The CCMB is an institute of the Council for Scientific and Industrial Research (CSIR). Calling the studies “very preliminary” yet provided with “encouraging result”, Mishra said in a tweet, “Early results using in vitro neutralisation assay show that both convalescent (prior infection) sera and Covishield vaccinated sera offer protection against the B.1.617 variant.”

Earlier, he had said the next three weeks are crucial for India and that it is very important for people to follow guidelines “very strictly”.

The Oxford-Astrazeneca COVID-19 vaccine is manufactured by the Serum Institute of India (SII). The “double mutant” is said to be the primary reason for the sudden spike in the number of cases in Maharashtra and other parts of the country.

The B.1.617 variant of coronavirus, also known as the double mutant strain, was first detected in Maharashtra in October, according to the GISAID global database. It contains mutations from two separate virus variants, namely – E484Q and L452R – and hence, referred to as a “double mutant” variant.

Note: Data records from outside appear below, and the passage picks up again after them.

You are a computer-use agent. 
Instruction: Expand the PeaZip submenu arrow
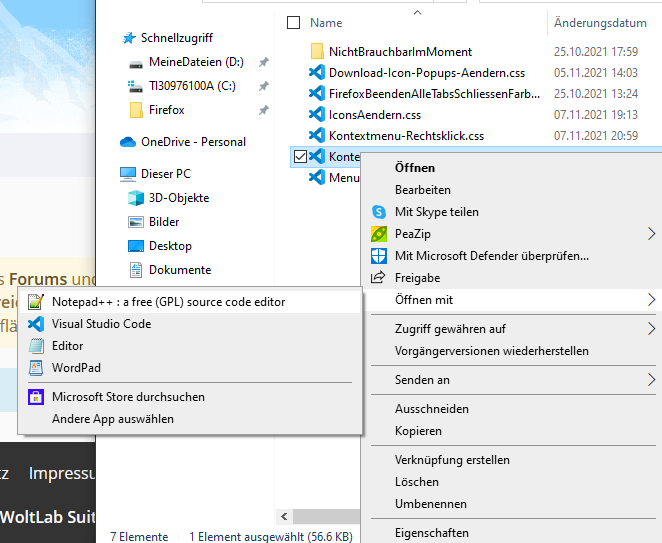coord(651,234)
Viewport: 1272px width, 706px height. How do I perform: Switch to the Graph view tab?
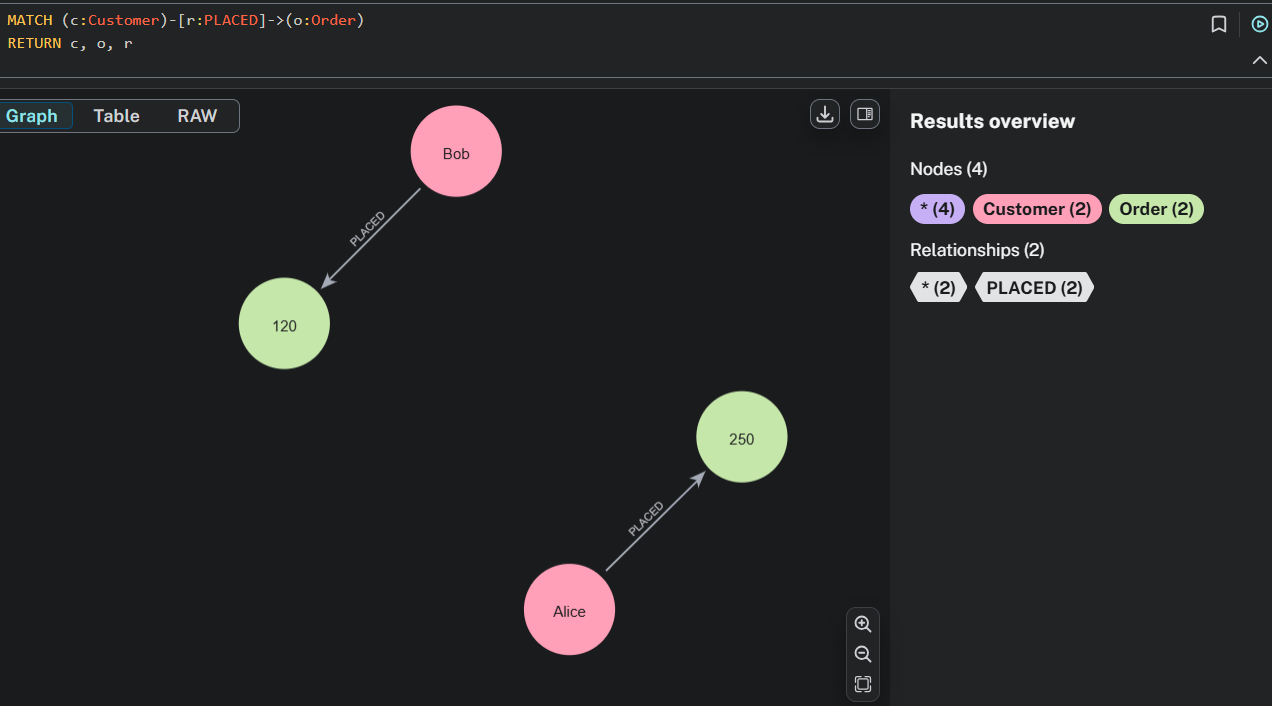(32, 116)
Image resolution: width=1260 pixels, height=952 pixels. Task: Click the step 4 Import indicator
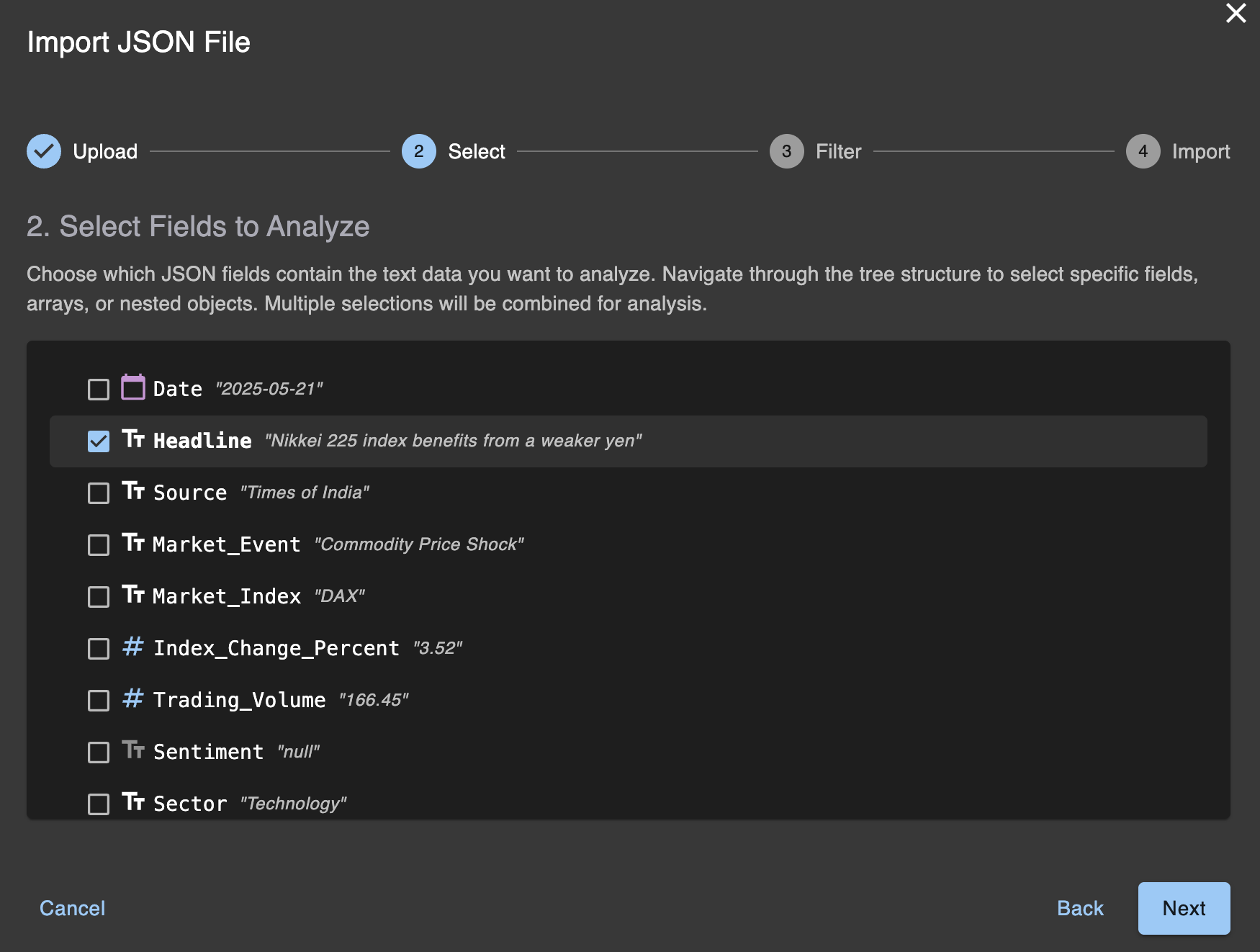click(1142, 151)
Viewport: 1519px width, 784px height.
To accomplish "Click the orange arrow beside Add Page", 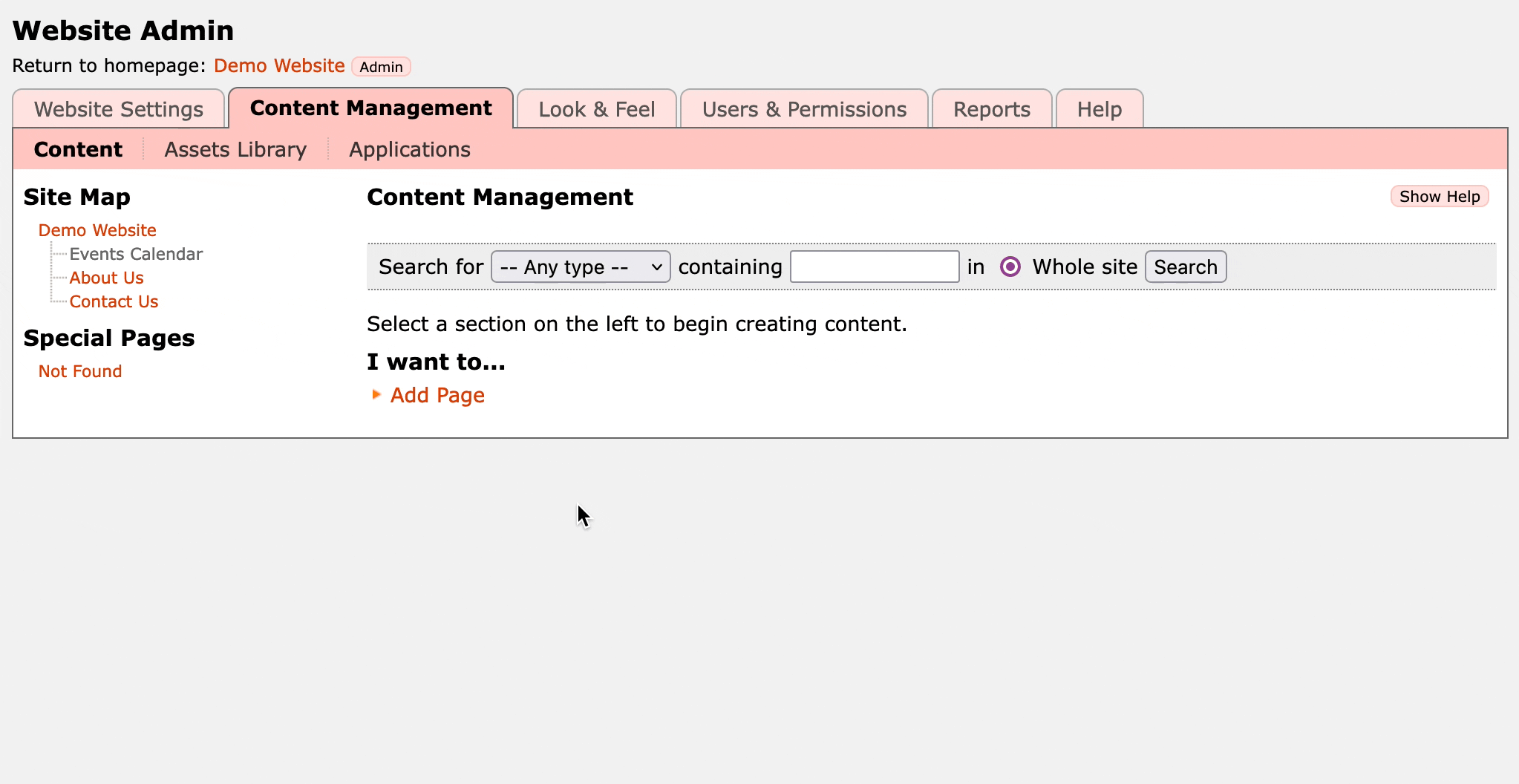I will pyautogui.click(x=376, y=395).
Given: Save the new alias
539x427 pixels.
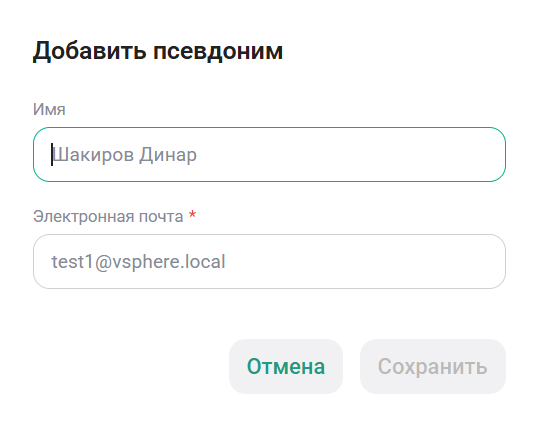Looking at the screenshot, I should click(x=433, y=366).
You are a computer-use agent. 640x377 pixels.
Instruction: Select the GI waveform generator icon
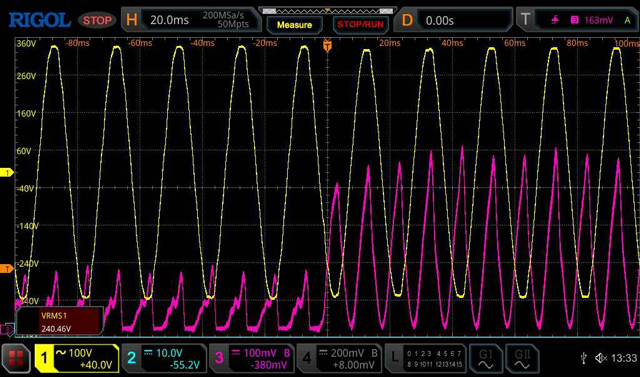tap(486, 358)
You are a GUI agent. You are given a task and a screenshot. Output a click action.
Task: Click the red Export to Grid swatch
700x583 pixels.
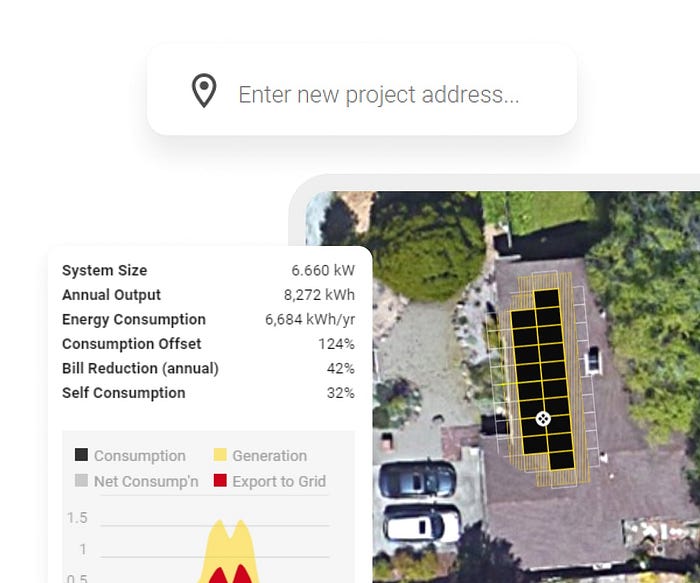coord(220,480)
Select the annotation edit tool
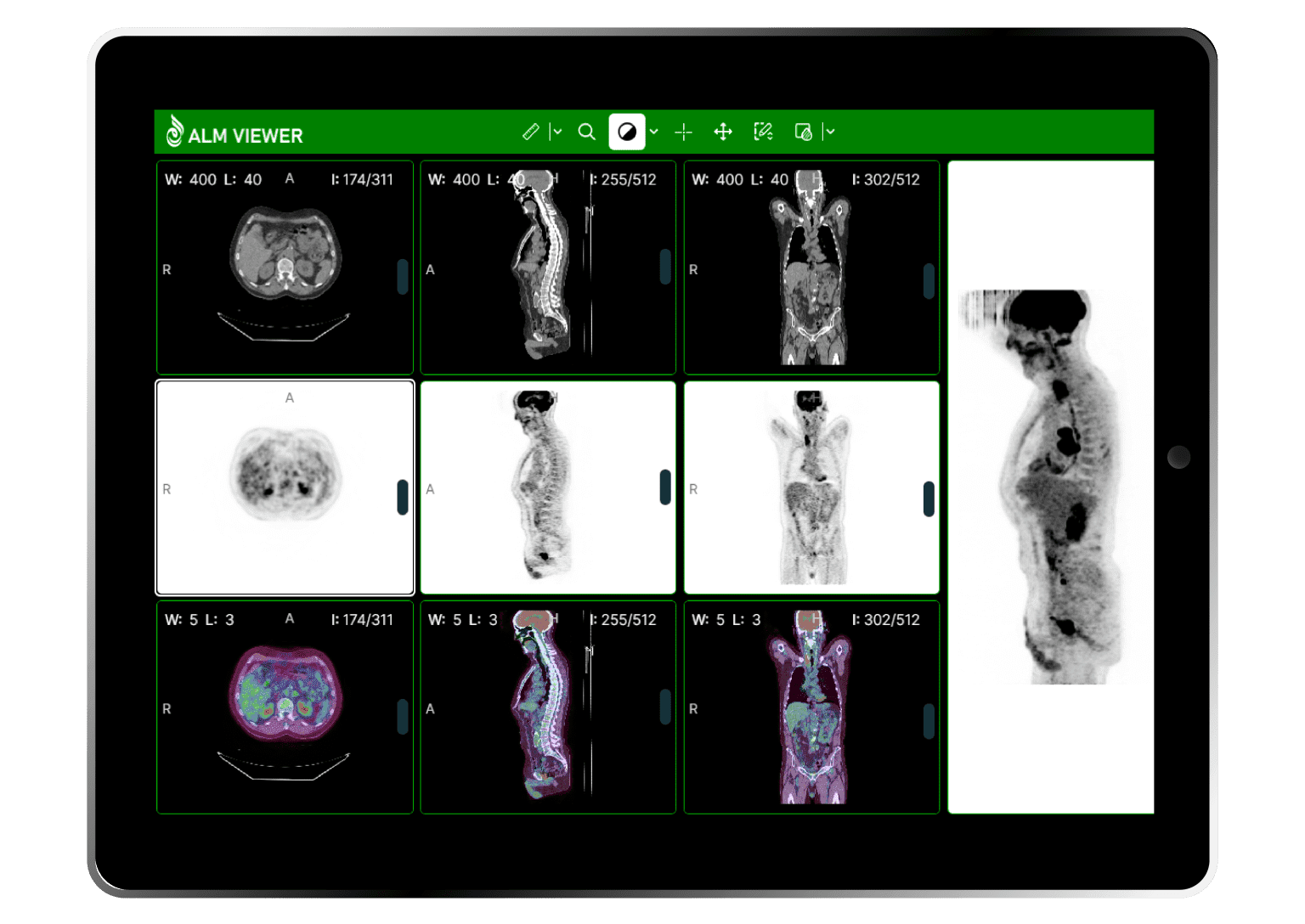Screen dimensions: 1305x924 coord(763,132)
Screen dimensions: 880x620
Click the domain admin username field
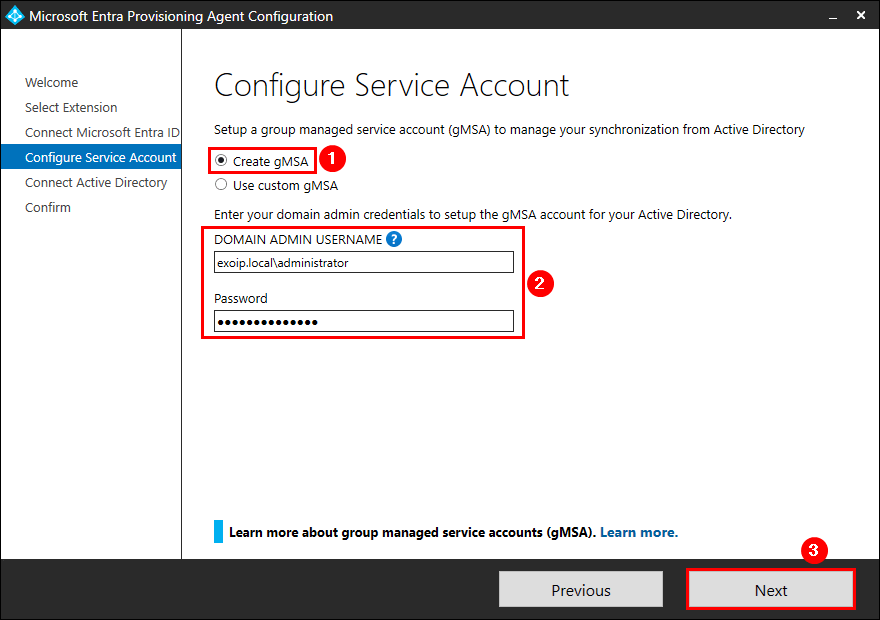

Reportedly, CCMB found the result after studying the convalescent plasma from people who have been infected and have already recovered. All were tested in the CSIR lab. “The study, though preliminary, does show that vaccination with Covishield offers protection against the double mutant variant. So people should go ahead and get vaccinated quickly,” said Mishra. “The preliminary study also suggests that convalescent plasma may offer protection against reinfection with the double mutant variant. Studies using plasma from more recovered and vaccinated people of different age groups are needed for confirmation.”